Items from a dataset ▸
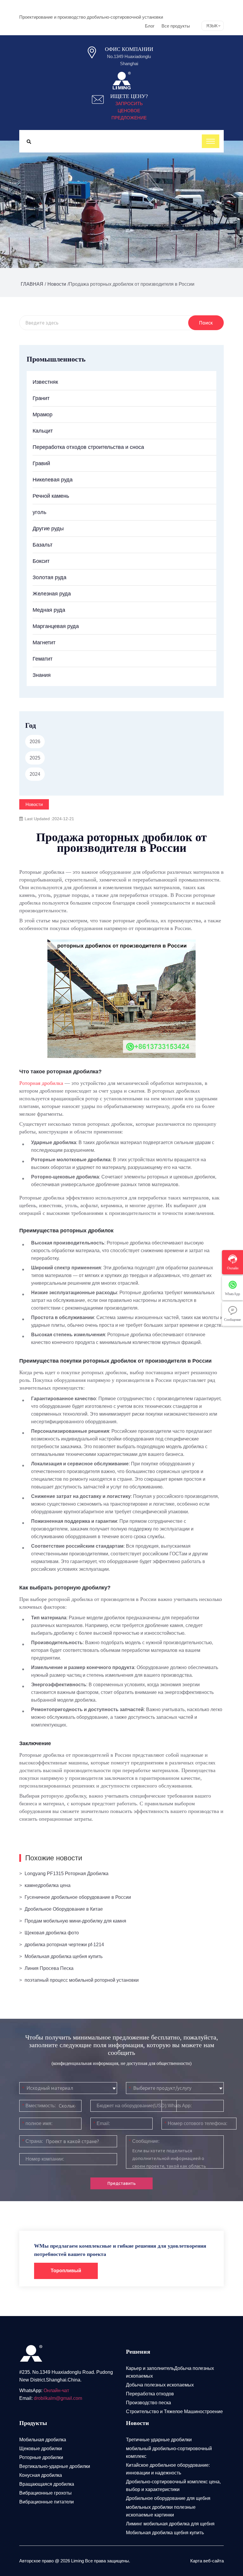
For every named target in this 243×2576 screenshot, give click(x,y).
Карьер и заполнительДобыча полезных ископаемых (170, 2372)
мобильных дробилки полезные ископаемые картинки (161, 2511)
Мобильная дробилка (42, 2439)
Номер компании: (44, 2158)
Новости (56, 284)
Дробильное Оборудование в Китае (64, 1909)
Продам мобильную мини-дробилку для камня (75, 1920)
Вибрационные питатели (46, 2501)
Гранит (41, 398)
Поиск (206, 322)
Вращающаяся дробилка (46, 2484)
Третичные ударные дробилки (159, 2439)
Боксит (41, 561)
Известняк (45, 382)
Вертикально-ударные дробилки (54, 2466)
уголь (39, 512)
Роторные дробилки (41, 2457)
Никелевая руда (53, 480)
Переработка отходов (150, 2393)
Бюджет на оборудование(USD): (132, 2105)
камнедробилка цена (48, 1885)
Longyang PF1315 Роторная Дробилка (66, 1873)
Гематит (42, 659)
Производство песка (148, 2402)
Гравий (41, 463)
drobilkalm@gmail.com (58, 2398)
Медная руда (49, 610)
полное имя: (37, 2123)
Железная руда (52, 594)
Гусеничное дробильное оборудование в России (78, 1897)
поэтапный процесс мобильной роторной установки (82, 1980)
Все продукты (176, 25)
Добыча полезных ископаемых (160, 2384)
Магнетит (44, 642)
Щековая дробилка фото (52, 1932)
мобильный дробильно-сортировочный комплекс (169, 2452)
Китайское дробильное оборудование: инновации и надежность (168, 2469)
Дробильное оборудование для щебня (168, 2498)
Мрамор (42, 414)
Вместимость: (39, 2105)
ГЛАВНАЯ (32, 284)
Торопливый (66, 2270)
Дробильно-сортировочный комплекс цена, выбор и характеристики (173, 2485)
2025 (35, 757)
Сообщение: (144, 2141)
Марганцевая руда (56, 626)
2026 (35, 741)
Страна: (32, 2141)
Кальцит (43, 431)
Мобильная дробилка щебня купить (64, 1956)
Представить (121, 2183)
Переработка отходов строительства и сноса (88, 447)
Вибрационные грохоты (45, 2492)
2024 (35, 774)
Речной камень (51, 496)
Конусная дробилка (40, 2475)
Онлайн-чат (56, 2390)
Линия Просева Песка (49, 1968)
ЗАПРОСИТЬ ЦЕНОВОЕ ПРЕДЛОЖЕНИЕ (129, 110)
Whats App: (180, 2105)
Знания (42, 675)
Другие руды (48, 528)
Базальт (42, 545)
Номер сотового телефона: (195, 2123)
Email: (101, 2123)
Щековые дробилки (40, 2448)
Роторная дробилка (41, 1083)
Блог (149, 25)
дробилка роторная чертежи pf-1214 (64, 1944)
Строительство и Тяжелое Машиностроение (174, 2411)
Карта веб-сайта (207, 2560)
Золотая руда (49, 577)
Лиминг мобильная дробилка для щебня (170, 2523)
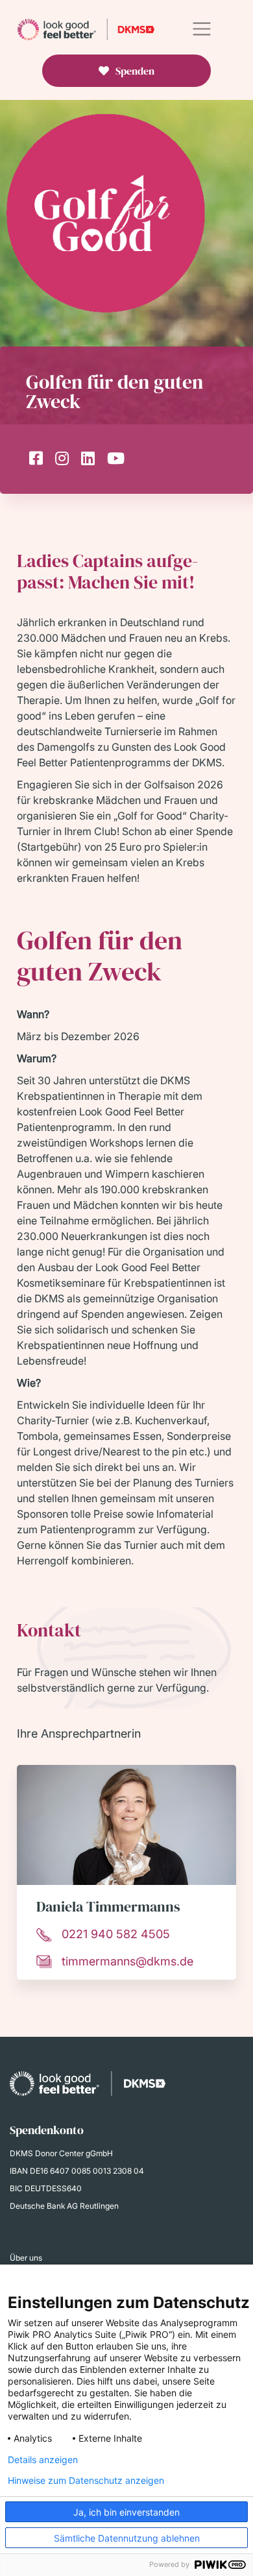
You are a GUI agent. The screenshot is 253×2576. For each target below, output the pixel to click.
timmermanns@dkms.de (127, 1961)
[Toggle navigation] (201, 29)
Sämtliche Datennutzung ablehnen (127, 2538)
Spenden (134, 71)
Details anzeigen (43, 2460)
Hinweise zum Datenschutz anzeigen (86, 2480)
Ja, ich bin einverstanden (126, 2512)
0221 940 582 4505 (116, 1934)
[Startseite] (86, 29)
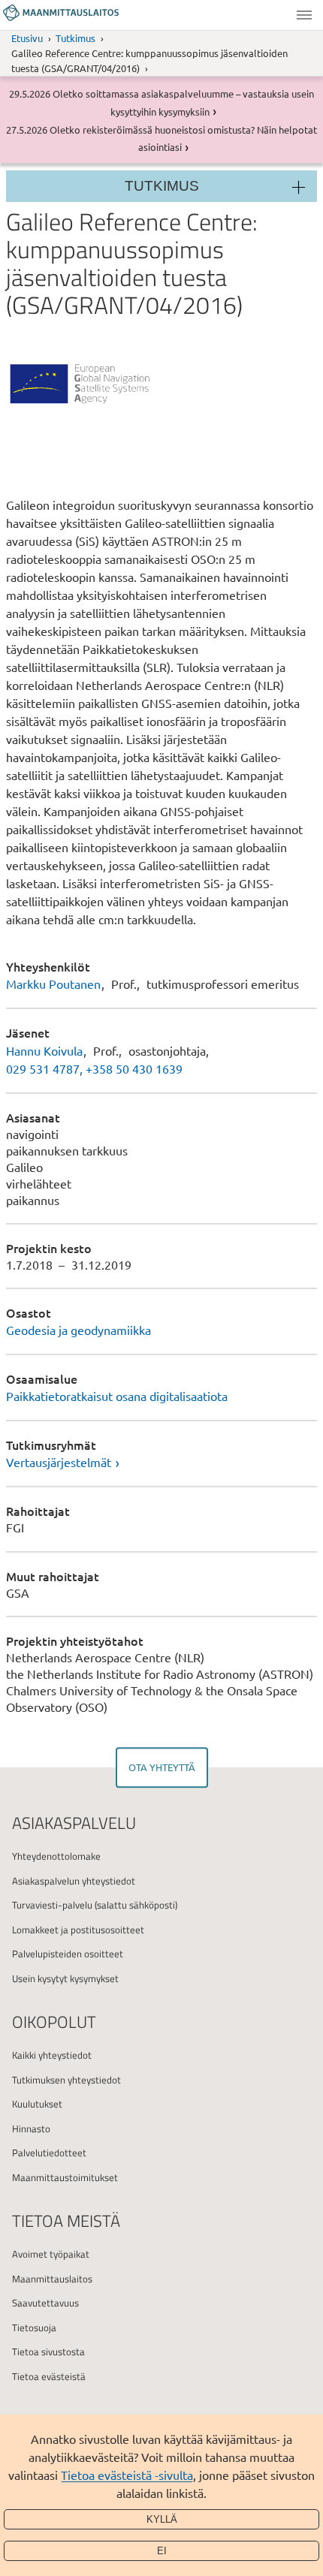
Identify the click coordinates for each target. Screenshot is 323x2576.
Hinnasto (31, 2128)
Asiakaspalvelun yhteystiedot (73, 1880)
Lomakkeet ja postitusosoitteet (78, 1929)
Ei (162, 2550)
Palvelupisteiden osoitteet (67, 1953)
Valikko (304, 15)
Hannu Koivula (44, 1050)
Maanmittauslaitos (52, 2278)
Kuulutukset (37, 2103)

WHAT THIS TASK INVOLVES ▸ Where in the entries does the word "click" occur? Copy out each line that has it.

YOUR RESPONSE ▸
For every named target in this 243×2576 screenshot, give click(x,y).
You are a GUI agent. The screenshot is 253×2576. For each target below, output the pixel to click.
Identify the click coordinates for each target. Screenshot is 323x2576.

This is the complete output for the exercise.